▶ _The tasks_:
1 - Retype the stretch from "Without the harmonisation" through "Amendment Act 2007." in the arbitration passage below, keeping every word and mark as it stands.
2 - Answer these questions using the arbitration passage below:
(a) In which town was the AMINZ annual conference held?
(b) What share of global GDP do the 12 economies linked by the Trans Pacific Partnership Agreement comprise?
(c) On what date did New Zealand accede to the New York Convention?

On the 20 th anniversary of the adoption by UNCITRAL [1] of the Model Law on Arbitration in July 2005, Sir Ian Barker QC made the following observation at the AMINZ [2] annual conference in Queenstown:

Central to my paper is a realisation that New Zealand contributes to the world scene in so many separate fields of endeavour, to a degree far greater than its size and isolation would indicate. The continuing achievements of our sports people, scientists, researchers and business leaders lend validity to the cliché that ‘Kiwis box above their weight’. The spread of the concept of globalization means that we can no longer ignore international trends whatever our occupation.

Eleven years on, global trade has accelerated at an extraordinary rate, and international commercial arbitration with it. [3] In our own part of the world, global trade is set to continue its increase, with the Pacific Rim expected to play an increasingly important role in it. [4] The recently negotiated Trans Pacific Partnership Agreement links together 12 economies (excluding China) which together comprise 40% of global GDP, and one third of world trade. [5] The proposed Regional Comprehensive Economic Partnership can only cement the importance of trade in the region. [6]

Without the harmonisation brought by the UNCITRAL Model Law and the benefits of enforcement provided by the 1958 New York Convention on the Recognition and Enforcement of Foreign Arbitral Awards, international commercial arbitration would doubtless be mired in relative obscurity, along with the ill-fated 1971 Hague Convention on the Recognition and Enforcement of Foreign Judgments in Civil and Commercial Matters, which has only five signatories. [7]

New Zealand acceded to the New York Convention on 6 January 1983 and was an early adopter of the Model Law with passing of the Arbitration Act 1996 on 2 September 1996; we were also the first to adopt the 2006 amendments to the Model Law with the Arbitration Amendment Act 2007.

▶ _Items_:
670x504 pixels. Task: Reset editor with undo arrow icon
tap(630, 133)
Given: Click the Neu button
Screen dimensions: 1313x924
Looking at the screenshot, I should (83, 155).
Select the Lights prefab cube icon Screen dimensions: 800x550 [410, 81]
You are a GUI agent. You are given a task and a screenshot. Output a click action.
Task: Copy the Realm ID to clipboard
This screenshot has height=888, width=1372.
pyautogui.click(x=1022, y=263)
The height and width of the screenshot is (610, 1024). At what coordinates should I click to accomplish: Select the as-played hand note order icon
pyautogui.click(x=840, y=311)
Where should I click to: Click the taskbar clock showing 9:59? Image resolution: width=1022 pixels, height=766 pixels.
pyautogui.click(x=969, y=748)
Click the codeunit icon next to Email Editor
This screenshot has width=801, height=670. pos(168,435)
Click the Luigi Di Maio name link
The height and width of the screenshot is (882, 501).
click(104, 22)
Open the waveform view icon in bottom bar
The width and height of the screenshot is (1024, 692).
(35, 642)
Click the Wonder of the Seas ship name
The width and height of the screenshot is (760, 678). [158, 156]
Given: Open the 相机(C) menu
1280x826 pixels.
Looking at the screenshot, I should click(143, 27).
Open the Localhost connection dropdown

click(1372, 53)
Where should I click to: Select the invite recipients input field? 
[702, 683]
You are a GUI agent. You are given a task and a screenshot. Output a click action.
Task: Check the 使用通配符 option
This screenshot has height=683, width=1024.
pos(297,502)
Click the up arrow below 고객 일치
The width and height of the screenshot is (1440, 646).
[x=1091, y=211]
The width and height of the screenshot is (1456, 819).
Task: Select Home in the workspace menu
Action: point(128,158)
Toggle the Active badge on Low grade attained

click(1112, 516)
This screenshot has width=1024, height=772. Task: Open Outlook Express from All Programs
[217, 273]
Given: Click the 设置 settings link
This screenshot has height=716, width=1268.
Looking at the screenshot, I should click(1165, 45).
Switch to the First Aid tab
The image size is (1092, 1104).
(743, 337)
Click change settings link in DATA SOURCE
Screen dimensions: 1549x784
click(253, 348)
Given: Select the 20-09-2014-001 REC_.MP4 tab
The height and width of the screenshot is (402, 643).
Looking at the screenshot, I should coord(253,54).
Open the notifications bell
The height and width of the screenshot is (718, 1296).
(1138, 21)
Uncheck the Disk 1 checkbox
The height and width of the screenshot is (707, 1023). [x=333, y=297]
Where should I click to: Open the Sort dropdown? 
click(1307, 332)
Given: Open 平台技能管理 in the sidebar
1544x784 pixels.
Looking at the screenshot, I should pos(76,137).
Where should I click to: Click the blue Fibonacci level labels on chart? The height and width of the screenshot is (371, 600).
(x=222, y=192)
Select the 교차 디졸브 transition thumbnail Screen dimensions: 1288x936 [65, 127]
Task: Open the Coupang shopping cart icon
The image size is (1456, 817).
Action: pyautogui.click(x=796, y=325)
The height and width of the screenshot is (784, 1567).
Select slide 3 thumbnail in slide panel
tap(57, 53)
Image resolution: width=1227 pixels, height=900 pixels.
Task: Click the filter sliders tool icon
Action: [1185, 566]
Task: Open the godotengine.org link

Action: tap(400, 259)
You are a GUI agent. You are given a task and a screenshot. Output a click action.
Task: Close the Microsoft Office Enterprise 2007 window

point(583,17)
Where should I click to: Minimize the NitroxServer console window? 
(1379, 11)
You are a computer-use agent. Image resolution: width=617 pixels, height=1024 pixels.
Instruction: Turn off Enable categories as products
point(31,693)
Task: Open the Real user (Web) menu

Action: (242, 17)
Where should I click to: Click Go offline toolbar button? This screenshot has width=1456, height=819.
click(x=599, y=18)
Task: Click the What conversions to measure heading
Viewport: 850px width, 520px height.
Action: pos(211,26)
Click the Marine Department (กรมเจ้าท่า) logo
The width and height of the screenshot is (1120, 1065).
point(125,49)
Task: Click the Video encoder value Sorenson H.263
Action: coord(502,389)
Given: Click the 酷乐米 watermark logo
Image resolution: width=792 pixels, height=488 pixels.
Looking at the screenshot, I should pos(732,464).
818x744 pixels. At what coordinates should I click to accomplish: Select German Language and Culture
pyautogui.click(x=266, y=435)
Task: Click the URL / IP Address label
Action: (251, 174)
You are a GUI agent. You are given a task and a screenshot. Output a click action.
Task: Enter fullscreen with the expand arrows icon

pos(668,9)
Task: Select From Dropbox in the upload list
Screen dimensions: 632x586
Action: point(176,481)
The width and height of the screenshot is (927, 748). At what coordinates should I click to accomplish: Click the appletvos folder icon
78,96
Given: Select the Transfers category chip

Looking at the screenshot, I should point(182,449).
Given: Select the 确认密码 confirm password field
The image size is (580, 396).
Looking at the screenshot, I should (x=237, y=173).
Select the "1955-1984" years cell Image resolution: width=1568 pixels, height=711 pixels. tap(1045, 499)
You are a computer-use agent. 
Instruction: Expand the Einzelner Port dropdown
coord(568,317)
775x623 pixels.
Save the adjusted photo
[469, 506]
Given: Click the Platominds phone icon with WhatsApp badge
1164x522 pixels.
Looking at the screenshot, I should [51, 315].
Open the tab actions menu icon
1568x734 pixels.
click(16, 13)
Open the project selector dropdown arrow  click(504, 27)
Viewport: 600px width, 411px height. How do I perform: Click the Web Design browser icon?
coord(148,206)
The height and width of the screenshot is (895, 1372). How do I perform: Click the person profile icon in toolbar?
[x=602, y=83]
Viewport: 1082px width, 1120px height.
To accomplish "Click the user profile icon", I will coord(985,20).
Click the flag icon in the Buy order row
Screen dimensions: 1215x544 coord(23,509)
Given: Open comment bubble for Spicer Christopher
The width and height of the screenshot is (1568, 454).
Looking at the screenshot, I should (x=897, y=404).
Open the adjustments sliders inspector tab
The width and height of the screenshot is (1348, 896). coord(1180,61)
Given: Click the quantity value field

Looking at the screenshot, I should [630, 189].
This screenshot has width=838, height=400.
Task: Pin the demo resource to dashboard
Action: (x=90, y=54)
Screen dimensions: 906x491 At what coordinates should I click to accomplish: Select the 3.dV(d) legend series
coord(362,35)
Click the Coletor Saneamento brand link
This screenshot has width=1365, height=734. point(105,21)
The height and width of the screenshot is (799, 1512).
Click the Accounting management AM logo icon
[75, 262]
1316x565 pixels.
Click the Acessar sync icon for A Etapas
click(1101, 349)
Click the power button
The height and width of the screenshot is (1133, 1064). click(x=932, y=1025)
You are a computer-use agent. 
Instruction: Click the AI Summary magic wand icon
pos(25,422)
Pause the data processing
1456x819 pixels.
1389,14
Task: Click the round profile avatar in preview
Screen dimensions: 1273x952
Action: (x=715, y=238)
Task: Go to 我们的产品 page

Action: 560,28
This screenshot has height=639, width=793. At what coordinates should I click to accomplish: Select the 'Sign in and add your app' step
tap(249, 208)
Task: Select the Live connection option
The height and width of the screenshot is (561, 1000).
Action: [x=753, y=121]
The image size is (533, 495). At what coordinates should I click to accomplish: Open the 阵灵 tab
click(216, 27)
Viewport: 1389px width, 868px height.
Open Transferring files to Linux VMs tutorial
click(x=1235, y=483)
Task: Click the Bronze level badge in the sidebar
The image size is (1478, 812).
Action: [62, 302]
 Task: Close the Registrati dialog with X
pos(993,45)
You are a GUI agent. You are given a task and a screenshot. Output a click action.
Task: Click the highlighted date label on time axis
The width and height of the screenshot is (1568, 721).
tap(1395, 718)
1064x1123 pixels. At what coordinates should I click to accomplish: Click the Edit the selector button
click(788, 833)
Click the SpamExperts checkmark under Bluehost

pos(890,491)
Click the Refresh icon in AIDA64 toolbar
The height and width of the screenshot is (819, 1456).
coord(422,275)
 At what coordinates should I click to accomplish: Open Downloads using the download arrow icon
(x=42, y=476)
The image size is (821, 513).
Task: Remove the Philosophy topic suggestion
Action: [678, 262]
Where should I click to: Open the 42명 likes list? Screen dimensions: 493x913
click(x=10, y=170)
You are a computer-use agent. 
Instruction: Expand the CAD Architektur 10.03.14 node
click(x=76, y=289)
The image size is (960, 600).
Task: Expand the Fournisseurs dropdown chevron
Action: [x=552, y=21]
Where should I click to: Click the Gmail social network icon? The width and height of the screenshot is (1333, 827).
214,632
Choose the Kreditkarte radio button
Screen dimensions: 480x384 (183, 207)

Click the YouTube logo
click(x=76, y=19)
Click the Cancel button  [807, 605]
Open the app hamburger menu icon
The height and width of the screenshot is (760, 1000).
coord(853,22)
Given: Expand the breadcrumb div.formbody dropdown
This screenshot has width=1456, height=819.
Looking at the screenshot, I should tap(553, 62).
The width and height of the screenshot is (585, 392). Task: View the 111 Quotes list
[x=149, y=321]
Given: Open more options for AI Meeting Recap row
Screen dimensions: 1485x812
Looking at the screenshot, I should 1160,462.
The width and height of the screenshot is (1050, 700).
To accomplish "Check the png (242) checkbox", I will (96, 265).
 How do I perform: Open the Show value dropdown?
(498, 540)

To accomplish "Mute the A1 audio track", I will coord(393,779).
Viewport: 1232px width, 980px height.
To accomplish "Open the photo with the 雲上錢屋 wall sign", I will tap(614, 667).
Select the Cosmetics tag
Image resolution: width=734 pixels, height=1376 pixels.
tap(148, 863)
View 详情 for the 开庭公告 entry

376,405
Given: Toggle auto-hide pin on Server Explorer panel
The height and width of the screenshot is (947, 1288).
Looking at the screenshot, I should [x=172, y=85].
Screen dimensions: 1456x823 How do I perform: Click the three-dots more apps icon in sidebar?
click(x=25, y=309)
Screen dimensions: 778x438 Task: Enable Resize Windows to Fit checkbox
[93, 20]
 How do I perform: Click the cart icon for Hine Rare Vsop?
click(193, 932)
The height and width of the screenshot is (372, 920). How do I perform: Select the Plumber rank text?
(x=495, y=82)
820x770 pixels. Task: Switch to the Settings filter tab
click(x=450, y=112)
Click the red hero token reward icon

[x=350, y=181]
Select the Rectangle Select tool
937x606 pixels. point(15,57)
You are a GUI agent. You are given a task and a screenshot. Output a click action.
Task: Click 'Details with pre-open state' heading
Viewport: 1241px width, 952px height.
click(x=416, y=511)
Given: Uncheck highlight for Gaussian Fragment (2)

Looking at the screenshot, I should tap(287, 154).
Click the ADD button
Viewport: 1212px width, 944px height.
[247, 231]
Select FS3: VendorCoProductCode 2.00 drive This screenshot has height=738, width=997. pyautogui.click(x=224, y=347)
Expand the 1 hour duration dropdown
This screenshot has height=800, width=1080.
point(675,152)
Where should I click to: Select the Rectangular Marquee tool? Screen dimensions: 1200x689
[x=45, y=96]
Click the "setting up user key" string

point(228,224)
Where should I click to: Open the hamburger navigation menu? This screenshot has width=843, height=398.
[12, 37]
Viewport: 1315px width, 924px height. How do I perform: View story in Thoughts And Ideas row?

▶ _Set of answers_:
1 -
Without the harmonisation brought by the UNCITRAL Model Law and the benefits of enforcement provided by the 1958 New York Convention on the Recognition and Enforcement of Foreign Arbitral Awards, international commercial arbitration would doubtless be mired in relative obscurity, along with the ill-fated 1971 Hague Convention on the Recognition and Enforcement of Foreign Judgments in Civil and Commercial Matters, which has only five signatories. [7]

New Zealand acceded to the New York Convention on 6 January 1983 and was an early adopter of the Model Law with passing of the Arbitration Act 1996 on 2 September 1996; we were also the first to adopt the 2006 amendments to the Model Law with the Arbitration Amendment Act 2007.

2 -
(a) Queenstown
(b) 40%
(c) 6 January 1983